他に記入する項目に年齢、性別、種族、出身地とあったがベルさん曰く出身地は空欄で良いそうだ。なのでそのまま出身地は空欄で出した。
「確認いたします・・・・はい、不備などは御座いませんね。それでは少々お待ちください」
受付の女性は奥にある水晶珠に書類を乗せた。すると書類はみるみる内に溶けて消えてしまった。水晶の隣にあった台が淡く光とカードが現れて驚いた。やっぱり間近で魔法的なものを見ると驚いてしまう。
私のスキルも十分ファンタジーだって? あれはあれは、それはそれ。自分のスキルはそこまですごくない。
現れたカードをもって受付の女性は戻ってきた。後は私の血を1滴垂らせば登録完了らしい。
指に針を指すことに躊躇することなく無事登録完了し、手渡されたギルドカードをまじまじと見る。最初のEランクのカードの材質は鉄。Dは銅、Cは銀、Bは金。そしてAはファンタジーでよく聞くミスリル。Aランク以上のSやSSランクはオリハルコンに竜の鱗と説明を受けた。竜ってこの世界にいるのね。少し怖いが、滅多に人里には来ないのでひと安心する。
クエストを達成するとそのクエストのランクに応じてポイントが貰えて一定以上貯めると次のランクに昇格出来るシステムだ。
ま、私は年齢制限に引っ掛かって当分はEランクだけどね。
今日は期限がない採取クエストを受注しておいて明日にベルさんの付き添いのもとクエストをこなす事になった。

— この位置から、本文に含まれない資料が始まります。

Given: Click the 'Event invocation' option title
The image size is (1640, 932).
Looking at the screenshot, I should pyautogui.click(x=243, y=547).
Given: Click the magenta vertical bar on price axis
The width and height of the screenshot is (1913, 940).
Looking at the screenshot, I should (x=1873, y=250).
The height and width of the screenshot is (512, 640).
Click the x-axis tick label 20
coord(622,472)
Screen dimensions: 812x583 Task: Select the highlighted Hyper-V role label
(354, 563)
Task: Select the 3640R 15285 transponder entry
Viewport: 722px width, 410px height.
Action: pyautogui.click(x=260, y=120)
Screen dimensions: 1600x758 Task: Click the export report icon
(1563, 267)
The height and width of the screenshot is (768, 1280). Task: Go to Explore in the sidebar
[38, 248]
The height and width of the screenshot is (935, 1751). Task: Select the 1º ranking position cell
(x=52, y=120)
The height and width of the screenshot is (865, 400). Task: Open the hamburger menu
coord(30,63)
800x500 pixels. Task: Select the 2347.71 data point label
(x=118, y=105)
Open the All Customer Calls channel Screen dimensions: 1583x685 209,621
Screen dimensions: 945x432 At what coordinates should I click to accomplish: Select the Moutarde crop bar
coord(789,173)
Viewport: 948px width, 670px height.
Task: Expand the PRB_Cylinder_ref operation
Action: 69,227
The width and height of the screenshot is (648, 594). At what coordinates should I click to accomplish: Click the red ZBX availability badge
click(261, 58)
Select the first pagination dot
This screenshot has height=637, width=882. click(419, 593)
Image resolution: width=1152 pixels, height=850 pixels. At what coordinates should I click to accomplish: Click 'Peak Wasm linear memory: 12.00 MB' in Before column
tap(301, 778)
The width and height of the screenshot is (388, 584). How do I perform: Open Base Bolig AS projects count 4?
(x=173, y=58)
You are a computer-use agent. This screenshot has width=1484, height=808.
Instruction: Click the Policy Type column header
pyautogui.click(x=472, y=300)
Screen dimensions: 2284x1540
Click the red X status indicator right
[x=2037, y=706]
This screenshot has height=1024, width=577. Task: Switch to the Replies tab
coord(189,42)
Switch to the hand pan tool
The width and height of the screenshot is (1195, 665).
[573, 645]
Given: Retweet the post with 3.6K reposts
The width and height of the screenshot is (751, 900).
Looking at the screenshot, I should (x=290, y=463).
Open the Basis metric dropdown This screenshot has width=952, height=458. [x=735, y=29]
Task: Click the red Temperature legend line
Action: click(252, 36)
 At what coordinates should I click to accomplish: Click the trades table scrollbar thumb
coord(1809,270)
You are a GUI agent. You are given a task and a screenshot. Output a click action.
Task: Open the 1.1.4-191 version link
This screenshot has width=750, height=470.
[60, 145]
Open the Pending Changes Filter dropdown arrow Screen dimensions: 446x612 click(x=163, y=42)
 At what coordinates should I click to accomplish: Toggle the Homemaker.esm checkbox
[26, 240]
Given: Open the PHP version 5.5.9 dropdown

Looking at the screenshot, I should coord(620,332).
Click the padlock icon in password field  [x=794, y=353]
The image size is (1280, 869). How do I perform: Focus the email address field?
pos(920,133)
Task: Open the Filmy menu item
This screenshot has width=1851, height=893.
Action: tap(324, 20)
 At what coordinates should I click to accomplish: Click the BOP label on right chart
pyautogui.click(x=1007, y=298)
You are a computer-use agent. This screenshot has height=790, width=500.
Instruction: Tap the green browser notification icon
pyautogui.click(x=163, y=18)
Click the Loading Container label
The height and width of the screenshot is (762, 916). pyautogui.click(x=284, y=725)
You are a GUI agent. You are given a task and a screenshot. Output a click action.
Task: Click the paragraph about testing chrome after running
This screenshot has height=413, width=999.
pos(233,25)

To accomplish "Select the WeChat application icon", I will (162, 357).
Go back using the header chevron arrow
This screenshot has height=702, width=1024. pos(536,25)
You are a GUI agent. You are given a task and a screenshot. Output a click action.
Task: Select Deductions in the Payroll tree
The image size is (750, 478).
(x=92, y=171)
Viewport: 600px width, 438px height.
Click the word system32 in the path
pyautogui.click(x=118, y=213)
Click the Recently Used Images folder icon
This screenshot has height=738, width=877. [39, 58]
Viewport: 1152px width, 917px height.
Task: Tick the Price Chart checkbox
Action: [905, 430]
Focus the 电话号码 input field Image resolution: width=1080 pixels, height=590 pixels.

一階の酒場兼ギルド受付にある大きなボードの前に案内された。貼り出された依頼書の両は貼る場所によってばらつきがあって真ん中のボードはいっぱい貼られているのに対して両端は疎らだった。特に奥の方、左側のボードは5枚位しか貼られていない。あれは高ランクのクエストかな?
「このボードに貼られているのがクエストの依頼書。出口に近い方が低ランクの依頼書だね。最初のオススメは~、これだね」
そう言って剥がしたのは薬草の採取クエストだった。依頼内容は薬草30束の納品。期限はなし。どうやらこの手のクエストは常に張り出してあって私のような初心者にはギルドからもオススメされているそうだ。
「受付では何も言われなかったよ?」
「ギルドは良くも悪くも放任主義だから自分から聞かないと情報は寄越してくれないよ。だからギルドに来ることがあれば情報収集がてら聞いてみるといい。聞かれれば情報はくれるから」
私がケチ臭いと呟くと
「事務的にしないと長い列が出来るでしょ? 早く対応するためには余計な会話はしないのが一番ってこと」
うーん、確かに3つしかない一階の受付ではこの大きな街に集まる冒険者を捌ききれないだろうね。世間話なんてしようものなら長蛇の列を作るし、人がある一定数集まりすぎるといざこざも増えるし妥当な判断なのかなぁ?
この世界での考えでは日本の接客体制では回らないのかと改めて私の知らない世界なのだと感じた。
この時の私はお気楽に「ゲームみたいだなぁ、でも討伐クエストは行きたくないなぁ」なんて気の抜けた事を考えている傍らで鋭い目付きで酒場に居た冒険者達を牽制していたベルさんが居たことは気づかなかったのだった。
これはのんきな私が実は危ない状況をベルさんによって回避した時の話。
後に発覚するベルさんの正体に驚愕するのはもっとあとの話である。
ギルドの設定は良くある感じだと思ってください。